● WORK ITEM
In the paper summary on transformer position bias below, list every reason given under "Why it matters:".

● DOCUMENT SECTION
Lost in the Middle at Birth: An Exact Theory of Transformer Position Bias

📝 Paper Summary

Architectural Inductive Bias Position Bias in LLMs Transformer Theory

The U-shaped performance curve in LLMs is a geometric property of the causal decoder architecture with residual connections present at initialization, not merely a learned artifact or positional encoding side-effect.

Core Problem

LLMs exhibit a 'Lost in the Middle' U-shaped performance curve where retrieval is poor in the middle of the context, but the mechanistic cause is debated between learned artifacts and positional encoding decay.

Why it matters:

Engineering efforts to fix this often target symptoms (e.g., modifying RoPE) rather than the root cause
Current theories rely on circular logic using parameters from trained networks, failing to identify architectural priors
The performance degradation significantly limits the effective utility of long-context windows in modern LLMs

Concrete Example: In a multi-document QA task, a model retrieves information perfectly if the relevant document is at the start or end of the prompt, but fails if the exact same document is placed in the middle, regardless of content relevance.

Key Novelty

Geometric Birthright Theory of Position Bias

Models multi-layer causal attention as iterated powers of the Cesàro matrix to derive a closed-form influence density at initialization (Step 0)
Proves causal masking mathematically forces a logarithmic Primacy Tail (attention sinks), while residual connections force an isolated Recency Anchor (delta spike)
Demonstrates that the 'middle' is a factorial dead zone where gradient influence is diluted by causal mixing, creating a structural valley before training begins

Evaluation Highlights

Theoretical continuous density equations achieve Spearman correlation of 0.99 with the empirical Jacobian of untrained 24-layer Qwen2 models
Wasserstein distance between theoretical prediction and empirical initialization is 0.02, confirming the closed-form Cesàro operator captures discrete topology
Empirical Jacobian shape is identical (Spearman correlation 0.99) with or without RoPE at initialization, debunking RoPE as the root cause

Breakthrough Assessment

9/10

Provides the first exact, closed-form proof that 'Lost in the Middle' is an architectural initialization property, resolving conflicting theories and fundamentally shifting the understanding of transformer geometry.

● DATA EXTRACT
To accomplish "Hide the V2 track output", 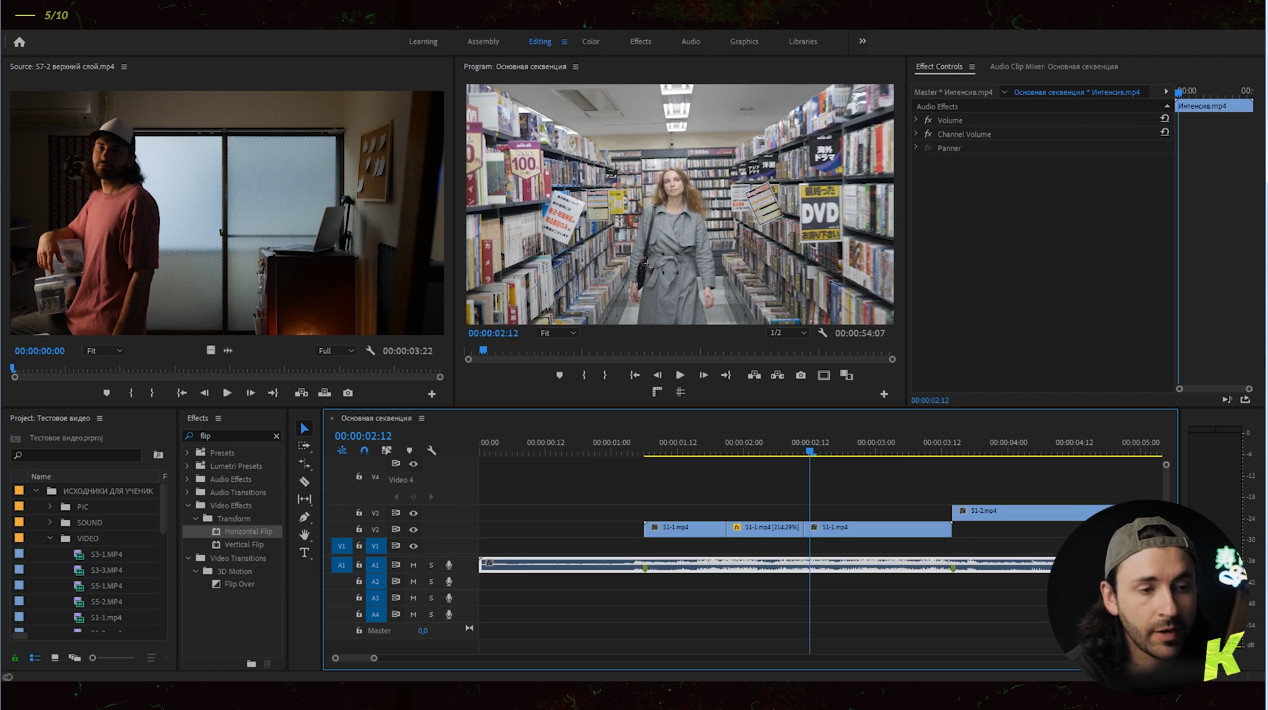I will click(x=413, y=529).
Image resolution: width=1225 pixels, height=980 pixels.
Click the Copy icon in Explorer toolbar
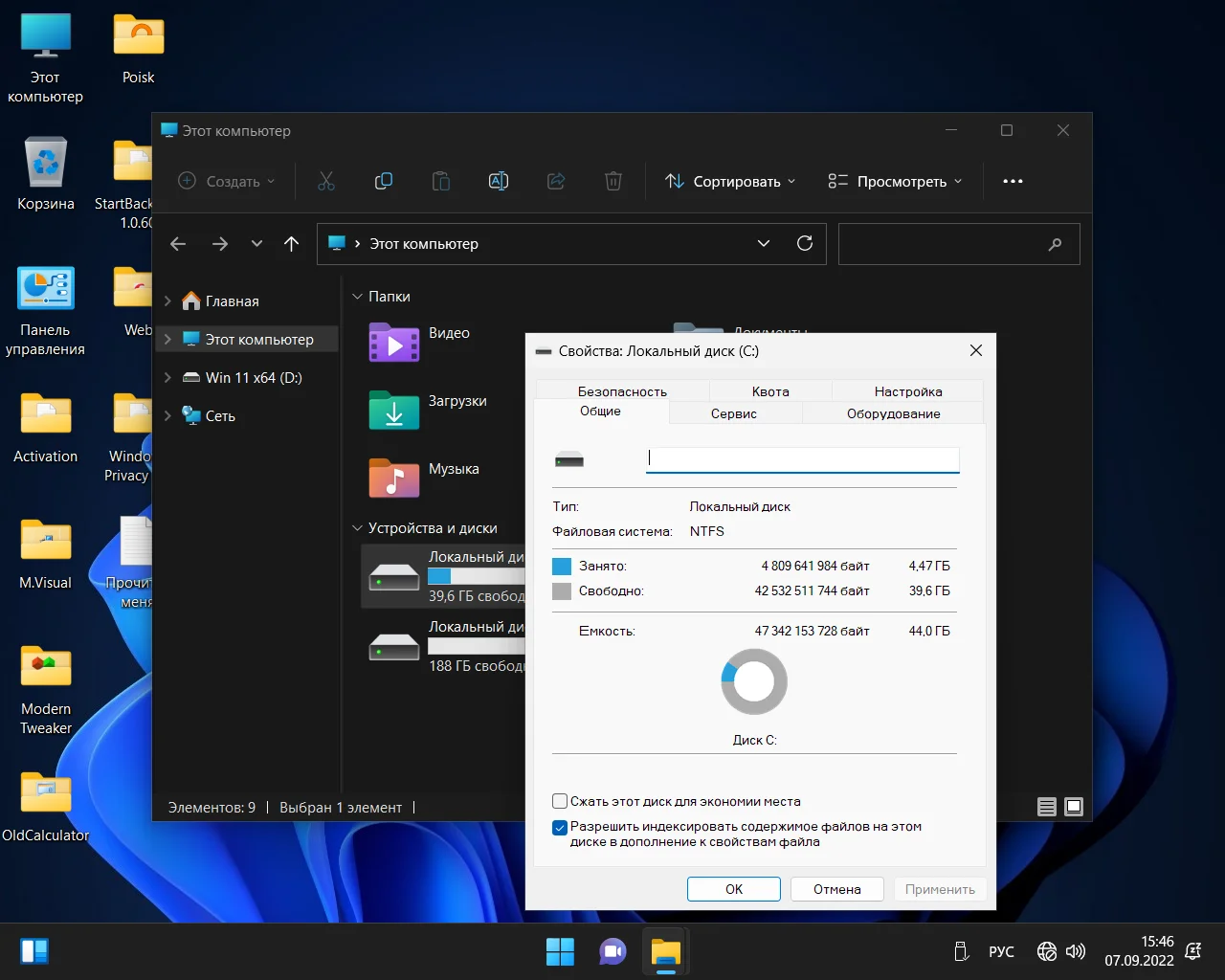[384, 181]
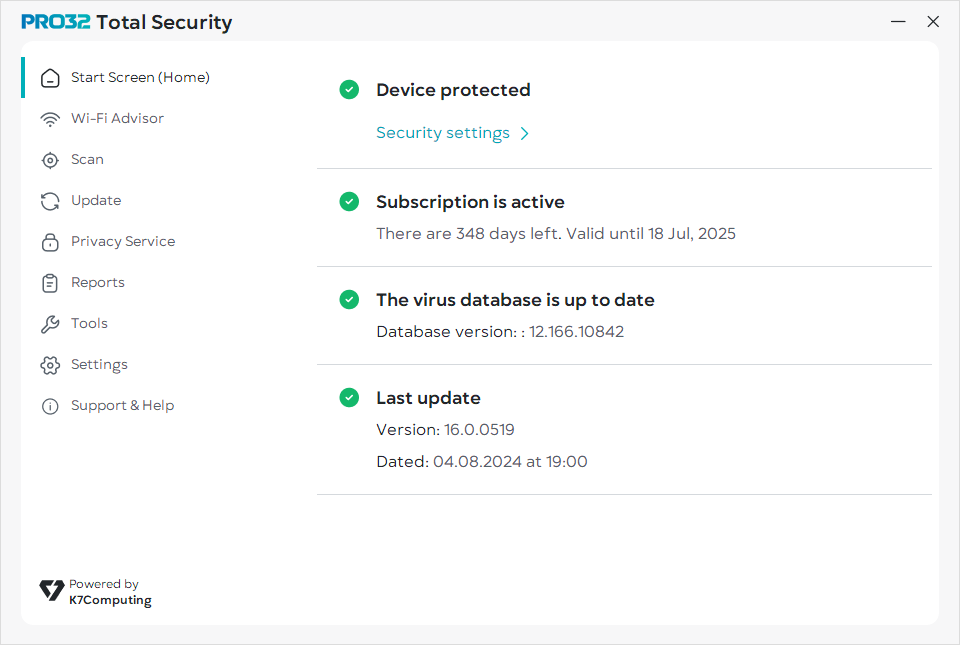Select the Reports sidebar entry

pyautogui.click(x=98, y=283)
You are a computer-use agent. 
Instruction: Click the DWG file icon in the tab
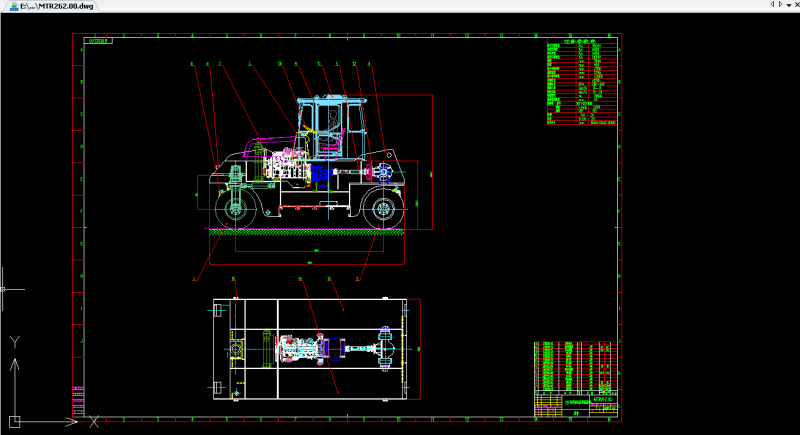click(x=12, y=6)
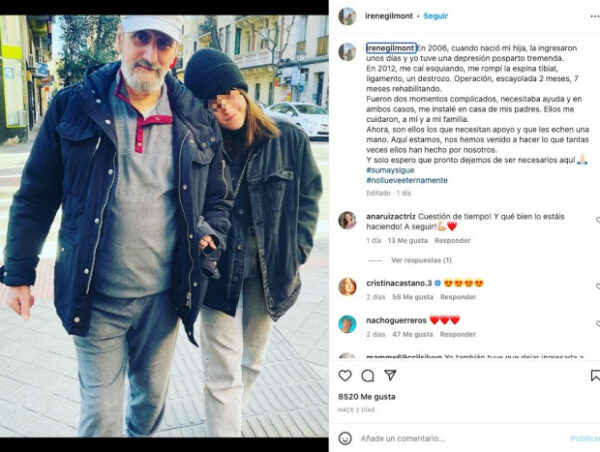Screen dimensions: 600x452
Task: Reply to anaruizactriz comment via Responder
Action: coord(452,240)
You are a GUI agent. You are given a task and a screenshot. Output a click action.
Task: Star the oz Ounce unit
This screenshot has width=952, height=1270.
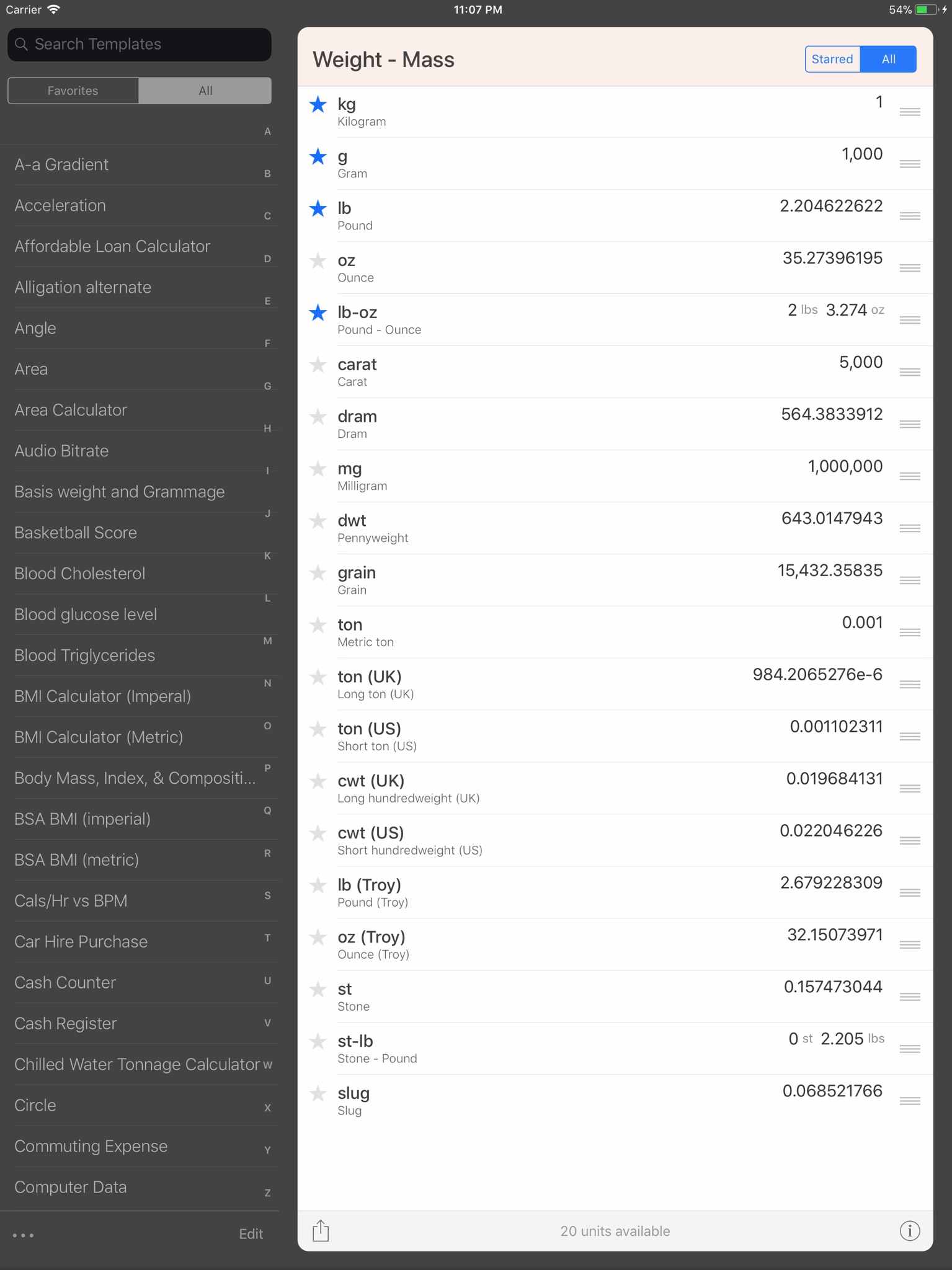pos(318,261)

● TASK RESPONSE
- Engineering efforts to fix this often target symptoms (e.g., modifying RoPE) rather than the root cause.
- Current theories rely on circular logic using parameters from trained networks, failing to identify architectural priors.
- The performance degradation significantly limits the effective utility of long-context windows in modern LLMs.